Food security refers to a person’s ability, at all times, to access and afford sufficient and nutritious food to meet their dietary needs for a productive and healthy life.
Food security becomes a concern when individuals and families face challenges to their ability to access or afford food, leading to hunger and malnutrition. This can happen when members of a family lose their job or economic subsistence, when they live in “food deserts” — neighborhoods that lack easy access to a grocery store or food supplies, or when other health problems prevent them from being able to get and maintain a healthy food supply within their household. In these instances, individuals may go hungry for periods of time or not be able to access food that meets their nutrition needs. We say they are food “insecure.”
Feeding America, the largest hunger-relief organization in the United States, estimates that 1 in 6 adults and 1 in 4 children are food insecure. Food insecurity impacts a person’s health and health care costs as well as their educational opportunities.
Schools are often seen as a hub of trusted connection within the community, and as food insecurity grows, they are increasingly becoming a hub for resources to address hunger. That’s because schools are a consistent touchpoint for many families, providing reliable information to the students who attend them and the staff and teachers who form the school community. Leveraging schools to improve access to food is a critical way to improve the health and well-being of children and people who support them.

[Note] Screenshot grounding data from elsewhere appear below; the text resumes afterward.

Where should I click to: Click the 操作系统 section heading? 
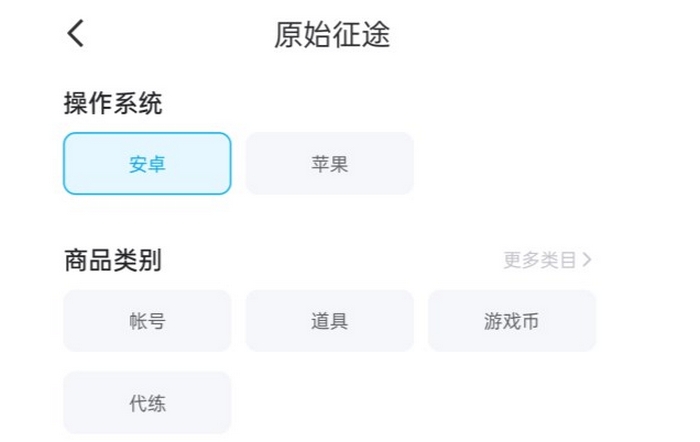pos(113,102)
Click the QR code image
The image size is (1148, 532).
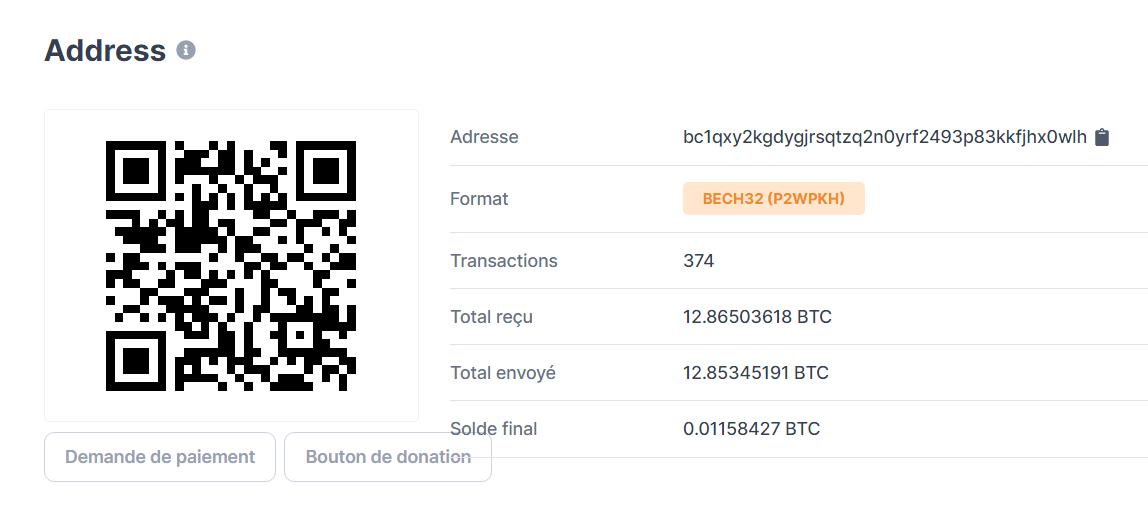(x=231, y=265)
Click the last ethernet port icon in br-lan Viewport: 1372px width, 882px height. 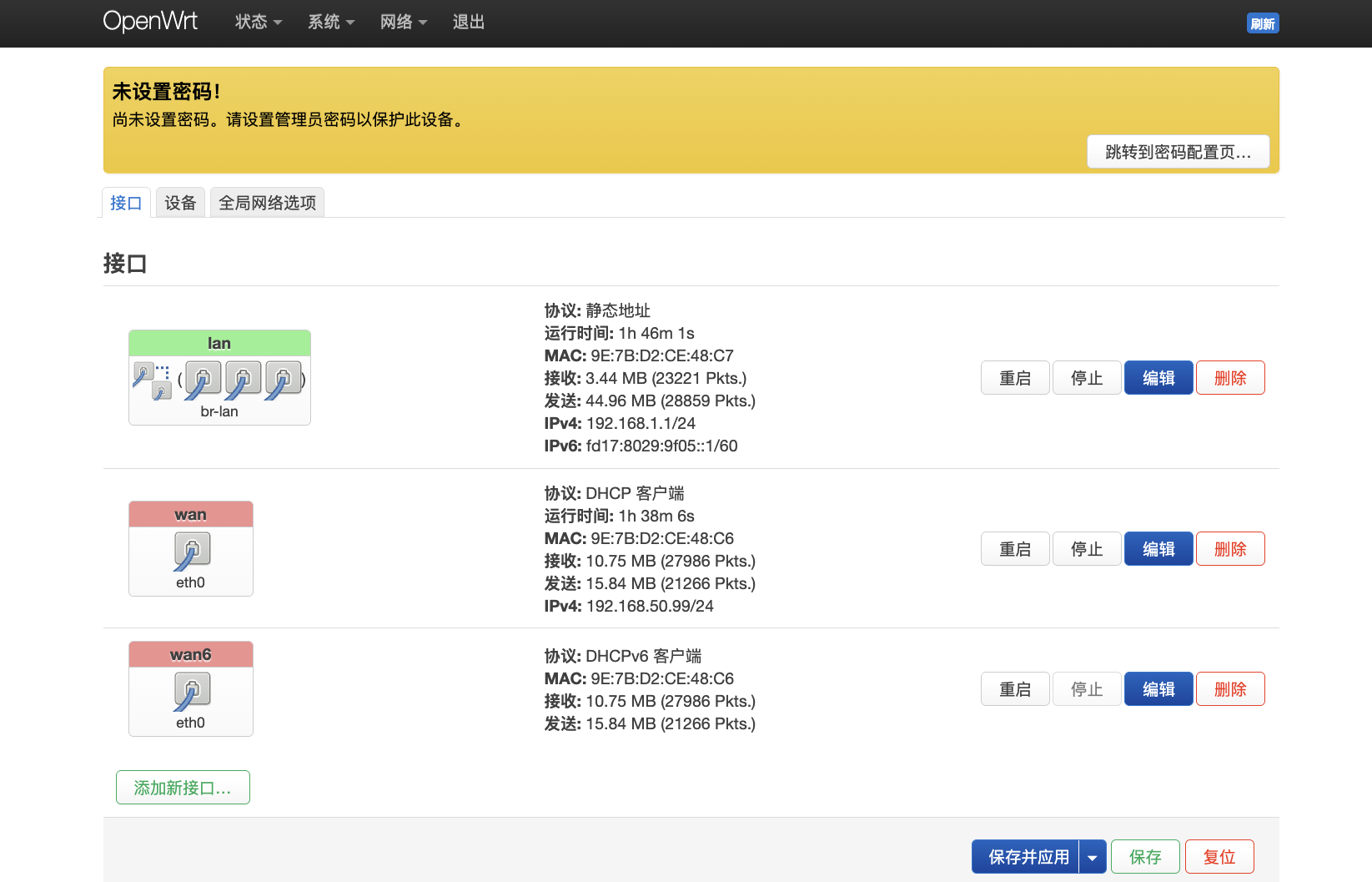283,380
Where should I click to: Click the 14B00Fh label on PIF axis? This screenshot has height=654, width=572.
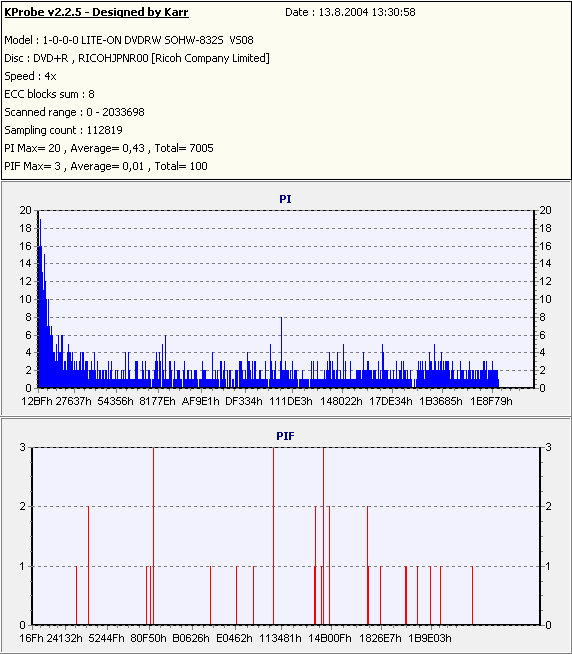tap(330, 638)
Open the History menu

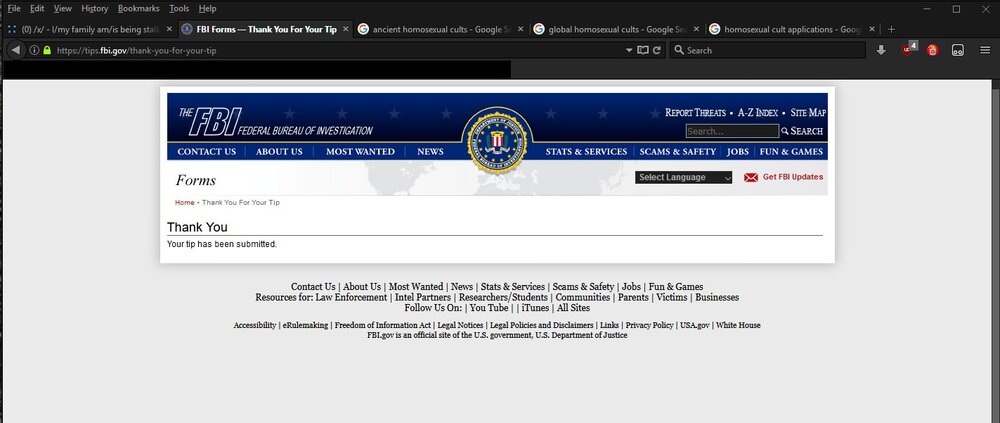(94, 8)
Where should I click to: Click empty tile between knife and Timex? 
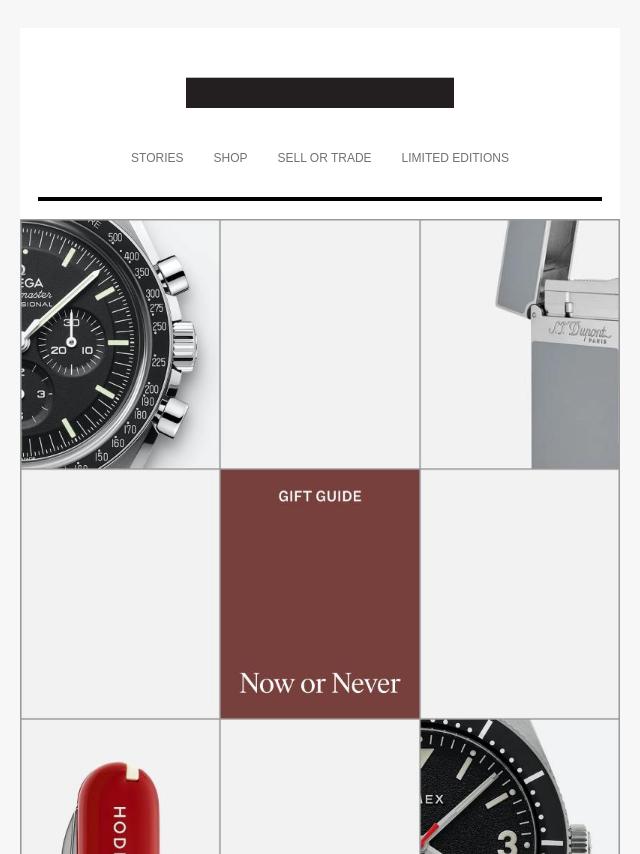point(320,787)
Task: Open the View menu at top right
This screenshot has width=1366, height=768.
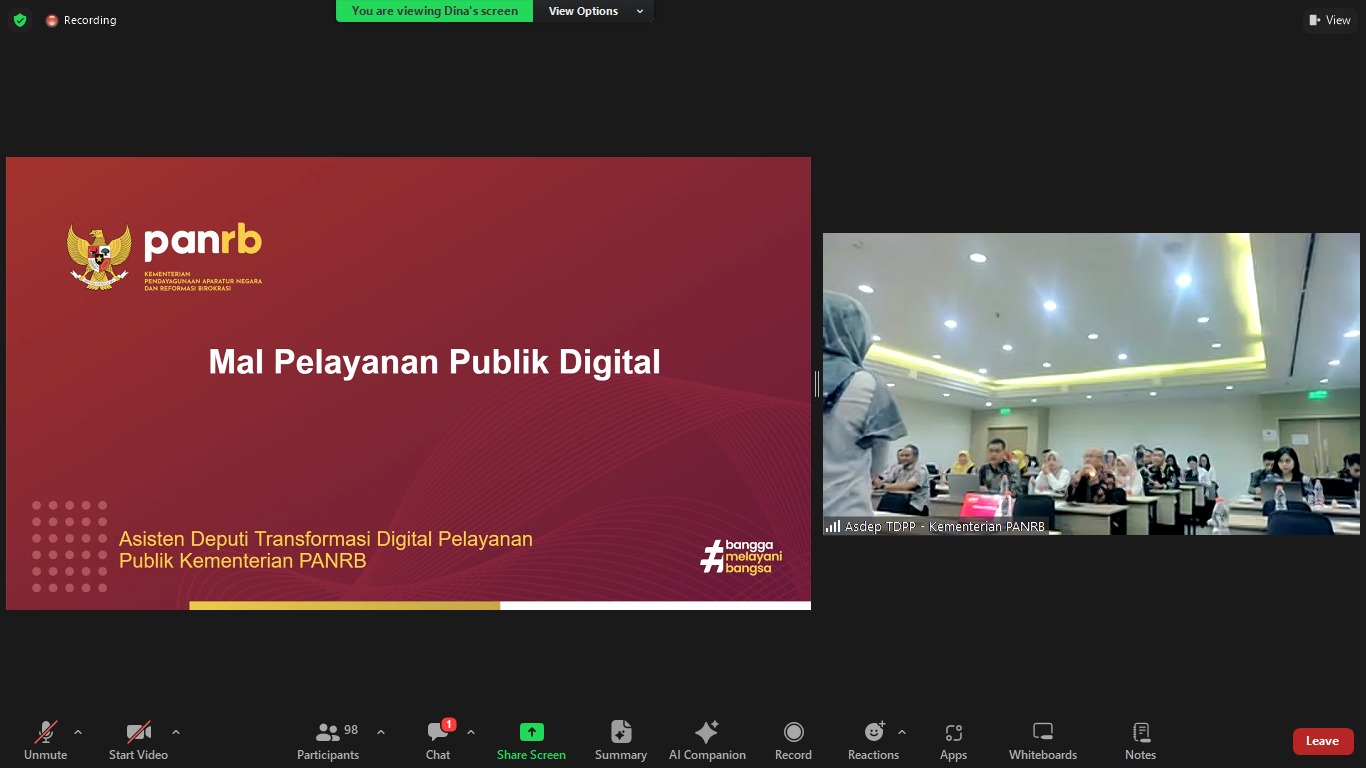Action: (x=1329, y=20)
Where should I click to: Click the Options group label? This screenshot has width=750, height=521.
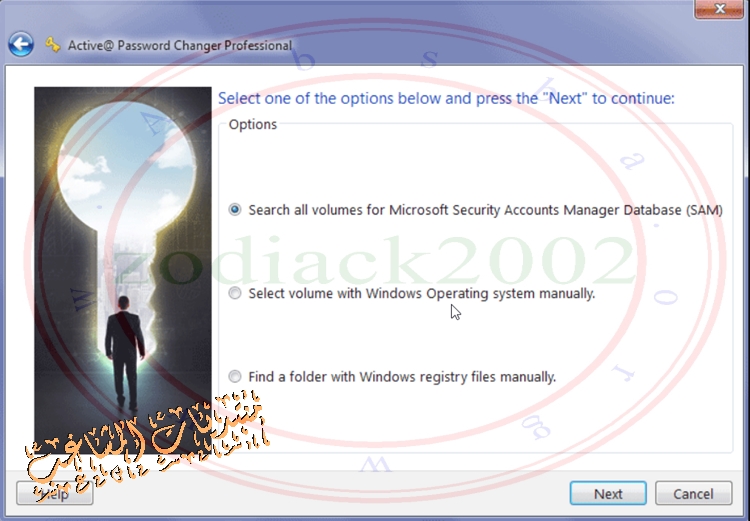click(253, 124)
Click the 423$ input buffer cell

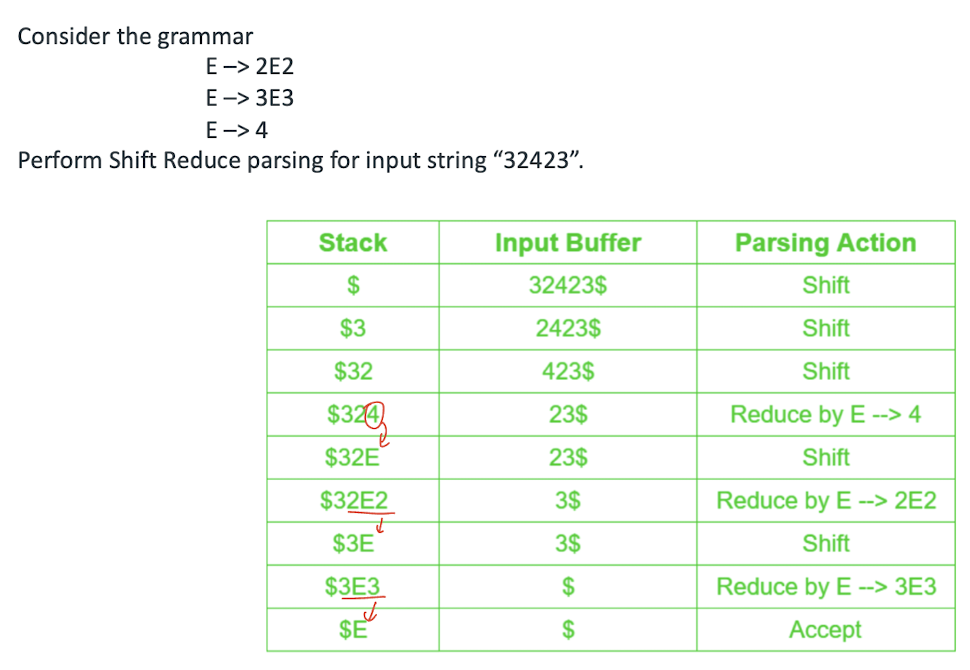pos(567,372)
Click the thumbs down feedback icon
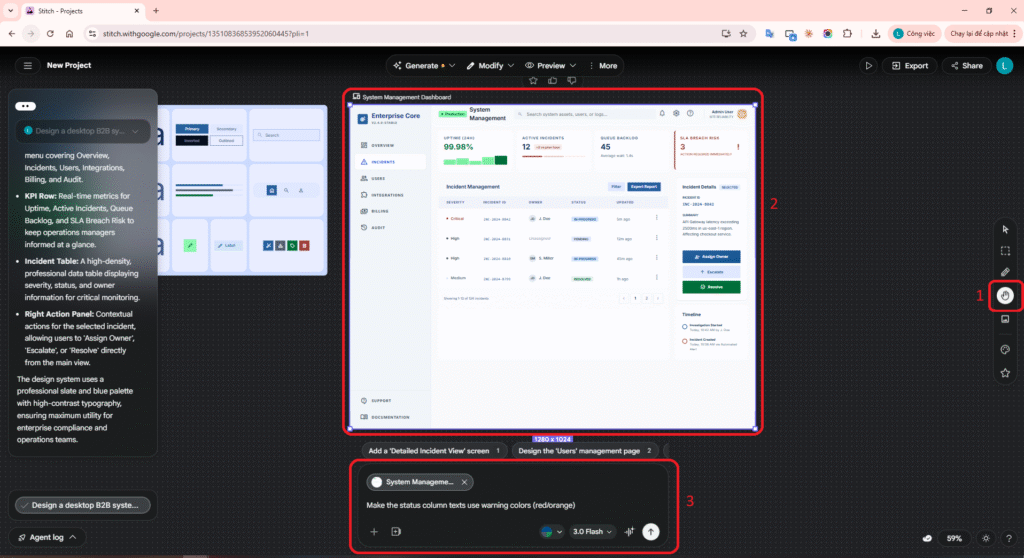1024x558 pixels. tap(572, 80)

Food insecurity also must be addressed as an issue of health equity. Children, communities of color, and single-parent households are disproportionately impacted by food insecurity. These dynamics are often a result of the long history of structural racism and classism in the United States. They must be overcome in order to ensure equitable opportunities for educational attainment and good health for all people.
Summer Nutrition Program
The Food Research & Action Center provides the information on Summer Nutrition Programs, which fills a nutrition gap during the summer by providing free meals and snacks to children who might otherwise go hungry. For support in implementing a Summer Nutrition program, visit FRAC’s Summer Nutrition Program resources.
Supplemental Nutrition for WIC
The Special Supplemental Nutrition Program for Women, Infants, and Children (WIC) provides federal grants to states for supplemental foods, health care referrals, and nutrition education for low-income pregnant, breastfeeding, and non-breastfeeding postpartum women, and to infants and children up to age five who are found to be at nutritional risk.